It's simple: I have no current use for OpenBSD but I would use LibreSSL and I know a ton of other people in exactly the same boat. So I'd like my contributions to go where they make the most effect for me.
I kind of understand what you want but right now you have to acknowledge the reality that LibreSSL is a part of OpenBSD, its core developers are core OpenBSD developers, its source resides in the OpenBSD source tree, you get it from the servers that serve you OpenBSD. One is a part of the other. You can't really point at a fraction of the electricity bill and say that is for libssl. Likewise you can't say that a developer's laptop must only be used for working on libssl. And you can't say $5 (or whatever you donated) worth of an OpenBSD developer's time must go towards libssl and not something else. You may find that with no OpenBSD, there would be no security-minded OpenBSD developers to work on /usr/src/lib/libssl.
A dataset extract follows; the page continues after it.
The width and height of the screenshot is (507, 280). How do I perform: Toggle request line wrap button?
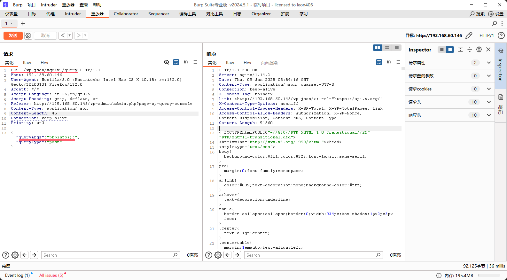(x=176, y=62)
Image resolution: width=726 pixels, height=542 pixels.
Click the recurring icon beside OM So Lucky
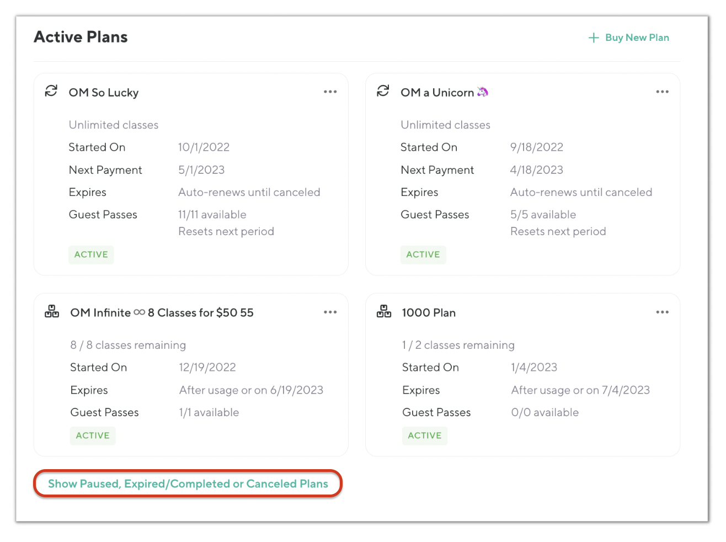[51, 91]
If you want to deny the project its money and only contribute to a part of it, the only way I can see that happening right now is that you hire a developer to work on the part you want.
Also, don't forget that developing software on OpenBSD is likely to make that software better (there are features that make OpenBSD a good development platform; and the fact that code is tested on many different hardware platforms helps). So while you might not be using OpenBSD, chances are the system is affecting you positively nevertheless. I'd also encourage you to look at how many other projects use code from OpenBSD. Do you use Android per chance?
The point is that as far as the OpenBSD project is concerned, LibreSSL isn't a thing on its own. It's just another component of OpenBSD. It's not even supposed to be portable across operating systems - making it so will likely be a separate project, essentially a fork, as it is with OpenSSH.